Research on these organizations is often focused on the European continent and the relationship between Italy and Germany. On the one hand, this is surely due to a Eurocentric and even Germany-centric approach to research on international and transnational fascism. On the other hand, it is also a consequence of the involvement of Italy and Germany in heavily Europe-dominated organizations and the founding of new organizations with a focus on Europe such as the European Youth Organization, the European Postal and Telecommunications Union, and the European Writers’ Union.23 The ‘European’ character of these organizations is mostly in the name and the membership of countries within them: As research shows, the reality of the Axis was that both Germany and Italy wanted to promote and extend their national standards or values—in a sense Germanizing or Italianizing Europe—with regular conflict between the two as a consequence. This makes the analysis of international and transnational networks—formal and informal—as well as fascist international organizations important when it comes to understanding the possibilities but also the limits of the realities of fascist cooperation. While the nationalism of most fascist movements might have been partially overcome by thought and necessity, research on the organizations underlines that nationalism nevertheless was the factor that made cooperation conflictual.

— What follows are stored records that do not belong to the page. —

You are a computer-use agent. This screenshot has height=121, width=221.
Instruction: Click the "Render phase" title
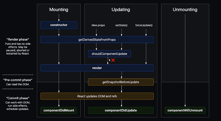pyautogui.click(x=17, y=40)
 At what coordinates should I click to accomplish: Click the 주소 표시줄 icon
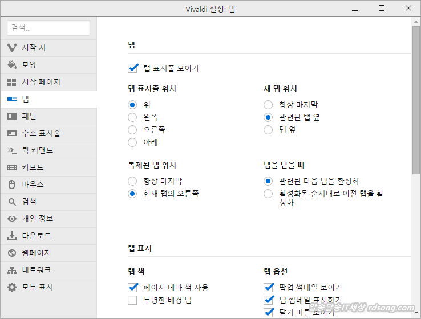click(x=12, y=133)
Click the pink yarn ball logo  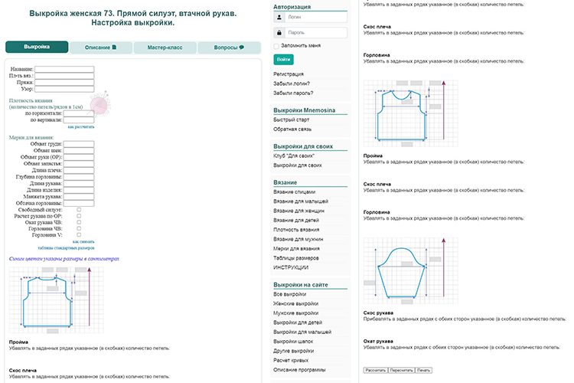(x=99, y=105)
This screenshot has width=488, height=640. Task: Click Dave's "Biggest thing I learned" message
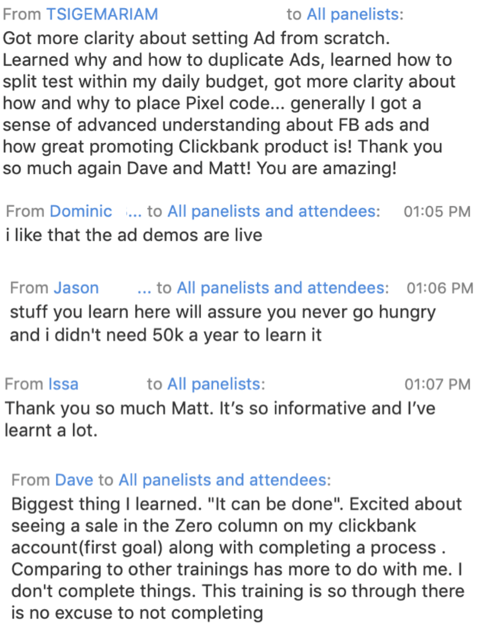[x=237, y=558]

Simone Muraca, Jonas Bressler, and Flavia Citrigno address personal and institutional ties and their importance for international and transnational fascism. Jonas Bressler’s article highlights a very important phase as Franco’s victory made the significance and possibilities of international cooperation all the more visible. Flavia Citrigno’s article describes an almost typical German-Italian exchange, except that it is one that takes place between women. The article by Simone Muraca underlines other possible alliances within European fascism as discussed in the following subsection, especially before the official Axis agreement between Germany and Italy and the beginning of the Second World War.

Geography

This special issue addresses two facets of geography as potential approaches to transnational and international fascism. First, it emphasizes cross-border connections between various geographical regions and countries in Europe. This contributes to a broader scholarly response to calls for a ‘decentering of fascism studies’ beyond typical geographical ‘centers’, such as Fascist Italy, Nazi Germany, and Francoist Spain.24 Instead of diffusionist models of a one-way, asymmetrical transfer of ideas and practices from an original ‘center’ to a peripheral ‘copy’, recent research has explored how agents from other parts of Europe became active nodes of fascist internationalism,25 examining the complex web of interaction between minor groups and major fascist and authoritarian regimes.26 Jonas Bressler’s paper exemplifies such an approach by analyzing transnational lobbying networks in Western Europe during the Spanish Civil War. He highlights the focal role, incentives, and activities of smaller groups in Britain, France, and Belgium, such as the Amitiés Belgo-Espagnoles, who cooperated with Francoist ambassadors to support Franco’s insurrection propagandistically while pursuing their own domestic ends.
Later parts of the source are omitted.